### Directions for this task
Below are the records; restate word for word the lines from the first through the one containing "Given: Click the SUUM platform logo icon", and only those.

### Information shown
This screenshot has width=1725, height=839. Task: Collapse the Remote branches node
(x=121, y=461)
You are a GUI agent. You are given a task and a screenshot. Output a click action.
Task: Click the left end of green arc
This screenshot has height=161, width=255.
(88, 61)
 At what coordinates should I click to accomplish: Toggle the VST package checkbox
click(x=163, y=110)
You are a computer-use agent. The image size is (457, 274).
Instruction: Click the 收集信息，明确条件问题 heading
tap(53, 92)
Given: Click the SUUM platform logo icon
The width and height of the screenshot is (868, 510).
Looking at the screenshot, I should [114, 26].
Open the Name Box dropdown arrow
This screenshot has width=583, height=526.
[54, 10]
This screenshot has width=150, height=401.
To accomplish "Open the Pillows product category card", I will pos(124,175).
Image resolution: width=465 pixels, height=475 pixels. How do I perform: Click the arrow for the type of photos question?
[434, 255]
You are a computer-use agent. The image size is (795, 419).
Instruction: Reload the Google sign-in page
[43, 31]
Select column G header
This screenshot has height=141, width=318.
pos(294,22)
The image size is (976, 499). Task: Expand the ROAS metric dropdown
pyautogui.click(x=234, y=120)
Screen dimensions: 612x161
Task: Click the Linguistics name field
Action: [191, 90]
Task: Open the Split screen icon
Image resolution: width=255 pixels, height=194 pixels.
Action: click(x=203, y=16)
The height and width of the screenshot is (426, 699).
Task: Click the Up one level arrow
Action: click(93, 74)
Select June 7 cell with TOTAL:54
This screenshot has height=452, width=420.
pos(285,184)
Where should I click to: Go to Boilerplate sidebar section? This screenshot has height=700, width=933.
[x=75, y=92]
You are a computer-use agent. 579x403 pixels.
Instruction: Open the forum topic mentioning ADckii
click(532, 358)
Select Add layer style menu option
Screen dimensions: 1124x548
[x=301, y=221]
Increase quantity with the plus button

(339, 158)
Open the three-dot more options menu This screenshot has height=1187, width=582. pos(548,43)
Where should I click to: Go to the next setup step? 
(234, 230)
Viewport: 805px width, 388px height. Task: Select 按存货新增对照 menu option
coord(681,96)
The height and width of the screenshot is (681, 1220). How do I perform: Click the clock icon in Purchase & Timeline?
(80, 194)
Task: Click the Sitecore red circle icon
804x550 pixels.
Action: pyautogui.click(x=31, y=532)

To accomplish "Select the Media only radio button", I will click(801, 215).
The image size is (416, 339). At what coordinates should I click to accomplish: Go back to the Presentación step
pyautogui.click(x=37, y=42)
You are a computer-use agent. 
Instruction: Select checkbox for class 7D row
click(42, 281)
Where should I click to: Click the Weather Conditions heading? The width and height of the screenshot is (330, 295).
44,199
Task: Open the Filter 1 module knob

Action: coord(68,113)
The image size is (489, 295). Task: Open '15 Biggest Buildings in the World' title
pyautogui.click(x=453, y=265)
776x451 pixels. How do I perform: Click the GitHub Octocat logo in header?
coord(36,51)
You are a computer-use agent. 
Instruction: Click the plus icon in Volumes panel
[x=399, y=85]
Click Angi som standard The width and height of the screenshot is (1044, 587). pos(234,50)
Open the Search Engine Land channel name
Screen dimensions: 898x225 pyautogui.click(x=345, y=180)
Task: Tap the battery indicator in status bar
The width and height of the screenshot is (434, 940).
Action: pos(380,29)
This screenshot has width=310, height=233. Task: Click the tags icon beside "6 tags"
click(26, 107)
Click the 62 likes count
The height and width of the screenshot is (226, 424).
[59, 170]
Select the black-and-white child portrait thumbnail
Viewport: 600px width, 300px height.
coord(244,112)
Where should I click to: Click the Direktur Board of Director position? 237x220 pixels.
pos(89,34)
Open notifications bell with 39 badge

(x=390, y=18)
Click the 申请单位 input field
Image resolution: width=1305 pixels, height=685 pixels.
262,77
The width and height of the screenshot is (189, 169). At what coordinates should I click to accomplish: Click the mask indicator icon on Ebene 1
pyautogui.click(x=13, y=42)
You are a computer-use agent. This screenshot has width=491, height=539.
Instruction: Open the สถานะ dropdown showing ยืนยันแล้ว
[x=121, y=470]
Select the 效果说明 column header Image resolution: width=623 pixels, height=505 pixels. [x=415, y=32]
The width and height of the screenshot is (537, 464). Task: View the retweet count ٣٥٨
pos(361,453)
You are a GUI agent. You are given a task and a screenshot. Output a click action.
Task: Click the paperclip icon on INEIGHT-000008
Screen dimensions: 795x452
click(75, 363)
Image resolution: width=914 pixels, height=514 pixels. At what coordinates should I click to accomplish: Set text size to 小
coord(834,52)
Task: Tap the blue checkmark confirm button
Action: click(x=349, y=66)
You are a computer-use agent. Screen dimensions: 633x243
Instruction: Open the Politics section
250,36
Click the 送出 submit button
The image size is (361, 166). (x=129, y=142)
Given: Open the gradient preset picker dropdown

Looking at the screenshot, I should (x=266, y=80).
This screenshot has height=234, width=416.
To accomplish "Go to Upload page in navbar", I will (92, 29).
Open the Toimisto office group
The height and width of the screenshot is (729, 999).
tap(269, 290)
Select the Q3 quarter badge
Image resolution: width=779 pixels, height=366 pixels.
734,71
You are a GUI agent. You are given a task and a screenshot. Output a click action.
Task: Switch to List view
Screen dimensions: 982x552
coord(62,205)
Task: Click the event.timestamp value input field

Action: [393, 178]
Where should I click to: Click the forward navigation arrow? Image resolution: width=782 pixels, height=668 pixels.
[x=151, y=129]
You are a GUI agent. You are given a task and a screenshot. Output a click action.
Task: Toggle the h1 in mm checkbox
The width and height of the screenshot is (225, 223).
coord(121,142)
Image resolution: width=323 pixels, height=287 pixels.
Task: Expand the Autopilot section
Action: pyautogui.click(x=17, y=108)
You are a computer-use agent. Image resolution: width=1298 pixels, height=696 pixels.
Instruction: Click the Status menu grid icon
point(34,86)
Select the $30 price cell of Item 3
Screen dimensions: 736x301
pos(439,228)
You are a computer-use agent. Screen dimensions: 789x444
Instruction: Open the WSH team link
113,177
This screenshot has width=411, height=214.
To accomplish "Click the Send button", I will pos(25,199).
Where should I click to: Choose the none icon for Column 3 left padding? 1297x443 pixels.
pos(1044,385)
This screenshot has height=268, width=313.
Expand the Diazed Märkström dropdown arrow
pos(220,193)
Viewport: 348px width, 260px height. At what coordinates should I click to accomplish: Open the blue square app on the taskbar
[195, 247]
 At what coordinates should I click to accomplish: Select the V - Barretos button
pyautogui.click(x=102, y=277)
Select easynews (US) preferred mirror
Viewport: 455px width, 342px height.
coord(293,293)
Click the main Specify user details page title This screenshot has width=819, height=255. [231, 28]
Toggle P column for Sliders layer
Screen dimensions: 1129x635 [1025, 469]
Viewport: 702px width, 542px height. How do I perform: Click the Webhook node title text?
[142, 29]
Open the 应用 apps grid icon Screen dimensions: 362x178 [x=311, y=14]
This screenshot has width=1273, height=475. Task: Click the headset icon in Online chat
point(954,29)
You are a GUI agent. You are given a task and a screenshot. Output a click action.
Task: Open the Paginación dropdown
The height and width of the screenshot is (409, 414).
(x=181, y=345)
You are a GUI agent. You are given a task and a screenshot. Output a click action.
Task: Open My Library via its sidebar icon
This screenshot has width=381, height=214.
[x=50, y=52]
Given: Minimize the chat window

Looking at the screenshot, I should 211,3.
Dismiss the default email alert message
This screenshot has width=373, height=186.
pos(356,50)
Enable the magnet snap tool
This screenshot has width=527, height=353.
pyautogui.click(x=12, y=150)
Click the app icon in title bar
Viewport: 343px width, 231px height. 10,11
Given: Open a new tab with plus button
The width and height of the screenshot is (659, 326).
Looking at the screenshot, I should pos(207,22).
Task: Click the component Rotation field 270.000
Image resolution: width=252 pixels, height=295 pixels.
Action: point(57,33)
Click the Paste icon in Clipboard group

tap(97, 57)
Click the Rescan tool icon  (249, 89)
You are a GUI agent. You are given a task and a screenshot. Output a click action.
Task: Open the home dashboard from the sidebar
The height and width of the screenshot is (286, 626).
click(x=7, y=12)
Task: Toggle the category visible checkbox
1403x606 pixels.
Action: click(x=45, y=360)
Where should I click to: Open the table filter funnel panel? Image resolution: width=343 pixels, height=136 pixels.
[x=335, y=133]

### Result of this task
This screenshot has width=1725, height=839. Task: Collapse the Remote branches node
(x=121, y=461)
You are a GUI agent. You are given a task and a screenshot. Output a click action.
Task: Click the left end of green arc
This screenshot has height=161, width=255.
(88, 61)
 At what coordinates should I click to accomplish: Toggle the VST package checkbox
click(x=163, y=110)
You are a computer-use agent. The image size is (457, 274).
Instruction: Click the 收集信息，明确条件问题 heading
tap(53, 92)
Given: Click the SUUM platform logo icon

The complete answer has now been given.